*Exercise prompt*
Each entry needs to be given again, character for character.

[Stored items]
= = = = = = =
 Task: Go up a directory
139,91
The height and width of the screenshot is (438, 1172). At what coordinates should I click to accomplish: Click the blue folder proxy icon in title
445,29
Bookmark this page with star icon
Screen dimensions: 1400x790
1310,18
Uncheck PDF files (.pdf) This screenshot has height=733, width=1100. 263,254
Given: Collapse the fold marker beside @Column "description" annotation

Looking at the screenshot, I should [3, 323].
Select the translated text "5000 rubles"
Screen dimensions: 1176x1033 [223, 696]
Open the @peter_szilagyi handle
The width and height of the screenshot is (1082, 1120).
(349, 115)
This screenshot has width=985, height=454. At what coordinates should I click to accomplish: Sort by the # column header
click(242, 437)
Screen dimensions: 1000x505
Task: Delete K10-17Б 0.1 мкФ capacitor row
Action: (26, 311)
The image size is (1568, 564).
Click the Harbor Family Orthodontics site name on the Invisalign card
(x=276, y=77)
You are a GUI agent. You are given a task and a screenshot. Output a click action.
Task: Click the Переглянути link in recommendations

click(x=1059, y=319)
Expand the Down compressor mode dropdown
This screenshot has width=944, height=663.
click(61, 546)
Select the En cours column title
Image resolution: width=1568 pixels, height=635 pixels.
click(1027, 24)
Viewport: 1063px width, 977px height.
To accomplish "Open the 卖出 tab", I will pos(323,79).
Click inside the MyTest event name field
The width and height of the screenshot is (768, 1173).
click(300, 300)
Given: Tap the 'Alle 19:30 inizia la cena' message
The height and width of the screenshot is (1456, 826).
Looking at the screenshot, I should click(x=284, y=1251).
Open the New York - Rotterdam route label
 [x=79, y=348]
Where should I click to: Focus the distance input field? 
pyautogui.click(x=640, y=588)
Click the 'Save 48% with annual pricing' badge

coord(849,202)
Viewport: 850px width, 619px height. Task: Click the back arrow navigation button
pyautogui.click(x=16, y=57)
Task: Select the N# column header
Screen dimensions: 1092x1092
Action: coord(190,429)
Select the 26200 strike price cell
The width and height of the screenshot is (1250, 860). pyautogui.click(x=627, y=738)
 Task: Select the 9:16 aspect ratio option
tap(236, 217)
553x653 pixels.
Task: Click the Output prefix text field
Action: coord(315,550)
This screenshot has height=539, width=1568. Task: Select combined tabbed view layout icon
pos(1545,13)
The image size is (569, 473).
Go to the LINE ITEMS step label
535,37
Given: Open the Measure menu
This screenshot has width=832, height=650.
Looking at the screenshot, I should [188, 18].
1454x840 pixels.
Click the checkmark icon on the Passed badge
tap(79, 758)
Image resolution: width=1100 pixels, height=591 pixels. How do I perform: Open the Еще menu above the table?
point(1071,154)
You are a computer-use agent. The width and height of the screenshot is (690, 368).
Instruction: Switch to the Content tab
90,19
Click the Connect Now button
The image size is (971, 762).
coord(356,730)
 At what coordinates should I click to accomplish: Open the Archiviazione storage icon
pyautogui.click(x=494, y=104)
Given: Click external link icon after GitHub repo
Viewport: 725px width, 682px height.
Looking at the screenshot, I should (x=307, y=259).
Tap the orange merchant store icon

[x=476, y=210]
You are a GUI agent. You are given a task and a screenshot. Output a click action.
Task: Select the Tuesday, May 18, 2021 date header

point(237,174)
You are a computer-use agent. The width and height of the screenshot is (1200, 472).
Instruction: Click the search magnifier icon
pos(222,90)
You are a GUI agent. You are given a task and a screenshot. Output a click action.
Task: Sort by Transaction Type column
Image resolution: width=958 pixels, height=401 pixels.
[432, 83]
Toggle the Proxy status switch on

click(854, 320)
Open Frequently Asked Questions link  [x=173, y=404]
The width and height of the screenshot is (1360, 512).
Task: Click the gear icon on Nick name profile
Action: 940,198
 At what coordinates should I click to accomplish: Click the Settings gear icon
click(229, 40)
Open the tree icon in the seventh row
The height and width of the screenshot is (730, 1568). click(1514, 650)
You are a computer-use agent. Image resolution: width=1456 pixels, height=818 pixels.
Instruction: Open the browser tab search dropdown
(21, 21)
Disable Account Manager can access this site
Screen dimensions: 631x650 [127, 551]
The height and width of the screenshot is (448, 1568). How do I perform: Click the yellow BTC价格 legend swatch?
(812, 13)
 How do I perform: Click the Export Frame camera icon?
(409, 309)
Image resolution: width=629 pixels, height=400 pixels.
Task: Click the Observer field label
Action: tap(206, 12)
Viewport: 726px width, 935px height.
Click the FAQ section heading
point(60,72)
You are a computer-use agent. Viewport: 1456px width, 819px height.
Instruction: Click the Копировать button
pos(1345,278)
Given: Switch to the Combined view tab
= = = = = = =
*Response to the task*
 Task: Go up a directory
139,91
The height and width of the screenshot is (438, 1172). At what coordinates should I click to accomplish: Click the blue folder proxy icon in title
445,29
Bookmark this page with star icon
Screen dimensions: 1400x790
1310,18
Uncheck PDF files (.pdf) This screenshot has height=733, width=1100. 263,254
Given: Collapse the fold marker beside @Column "description" annotation

Looking at the screenshot, I should [3, 323].
Select the translated text "5000 rubles"
Screen dimensions: 1176x1033 [223, 696]
Open the @peter_szilagyi handle
The width and height of the screenshot is (1082, 1120).
(349, 115)
This screenshot has width=985, height=454. At what coordinates should I click to accomplish: Sort by the # column header
click(242, 437)
Screen dimensions: 1000x505
Task: Delete K10-17Б 0.1 мкФ capacitor row
Action: (26, 311)
The image size is (1568, 564).
Click the Harbor Family Orthodontics site name on the Invisalign card
(x=276, y=77)
You are a GUI agent. You are given a task and a screenshot. Output a click action.
Task: Click the Переглянути link in recommendations

click(x=1059, y=319)
Expand the Down compressor mode dropdown
This screenshot has width=944, height=663.
click(61, 546)
Select the En cours column title
Image resolution: width=1568 pixels, height=635 pixels.
click(1027, 24)
Viewport: 1063px width, 977px height.
To accomplish "Open the 卖出 tab", I will pos(323,79).
Click inside the MyTest event name field
The width and height of the screenshot is (768, 1173).
click(300, 300)
Given: Tap the 'Alle 19:30 inizia la cena' message
The height and width of the screenshot is (1456, 826).
Looking at the screenshot, I should click(x=284, y=1251).
Open the New York - Rotterdam route label
 [x=79, y=348]
Where should I click to: Focus the distance input field? 
pyautogui.click(x=640, y=588)
Click the 'Save 48% with annual pricing' badge

coord(849,202)
Viewport: 850px width, 619px height. Task: Click the back arrow navigation button
pyautogui.click(x=16, y=57)
Task: Select the N# column header
Screen dimensions: 1092x1092
Action: coord(190,429)
Select the 26200 strike price cell
The width and height of the screenshot is (1250, 860). pyautogui.click(x=627, y=738)
 Task: Select the 9:16 aspect ratio option
tap(236, 217)
553x653 pixels.
Task: Click the Output prefix text field
Action: coord(315,550)
This screenshot has height=539, width=1568. Task: Select combined tabbed view layout icon
pos(1545,13)
The image size is (569, 473).
Go to the LINE ITEMS step label
535,37
Given: Open the Measure menu
This screenshot has width=832, height=650.
Looking at the screenshot, I should [188, 18].
1454x840 pixels.
Click the checkmark icon on the Passed badge
tap(79, 758)
Image resolution: width=1100 pixels, height=591 pixels. How do I perform: Open the Еще menu above the table?
point(1071,154)
You are a computer-use agent. The width and height of the screenshot is (690, 368).
Instruction: Switch to the Content tab
90,19
Click the Connect Now button
The image size is (971, 762).
coord(356,730)
 At what coordinates should I click to accomplish: Open the Archiviazione storage icon
pyautogui.click(x=494, y=104)
Given: Click external link icon after GitHub repo
Viewport: 725px width, 682px height.
Looking at the screenshot, I should (x=307, y=259).
Tap the orange merchant store icon

[x=476, y=210]
You are a GUI agent. You are given a task and a screenshot. Output a click action.
Task: Select the Tuesday, May 18, 2021 date header

point(237,174)
You are a computer-use agent. The width and height of the screenshot is (1200, 472).
Instruction: Click the search magnifier icon
pos(222,90)
You are a GUI agent. You are given a task and a screenshot. Output a click action.
Task: Sort by Transaction Type column
Image resolution: width=958 pixels, height=401 pixels.
[432, 83]
Toggle the Proxy status switch on

click(854, 320)
Open Frequently Asked Questions link  [x=173, y=404]
The width and height of the screenshot is (1360, 512).
Task: Click the gear icon on Nick name profile
Action: 940,198
 At what coordinates should I click to accomplish: Click the Settings gear icon
click(229, 40)
Open the tree icon in the seventh row
The height and width of the screenshot is (730, 1568). click(1514, 650)
You are a computer-use agent. Image resolution: width=1456 pixels, height=818 pixels.
Instruction: Open the browser tab search dropdown
(21, 21)
Disable Account Manager can access this site
Screen dimensions: 631x650 [127, 551]
The height and width of the screenshot is (448, 1568). How do I perform: Click the yellow BTC价格 legend swatch?
(812, 13)
 How do I perform: Click the Export Frame camera icon?
(409, 309)
Image resolution: width=629 pixels, height=400 pixels.
Task: Click the Observer field label
Action: tap(206, 12)
Viewport: 726px width, 935px height.
Click the FAQ section heading
point(60,72)
You are a computer-use agent. Viewport: 1456px width, 819px height.
Instruction: Click the Копировать button
pos(1345,278)
Given: Switch to the Combined view tab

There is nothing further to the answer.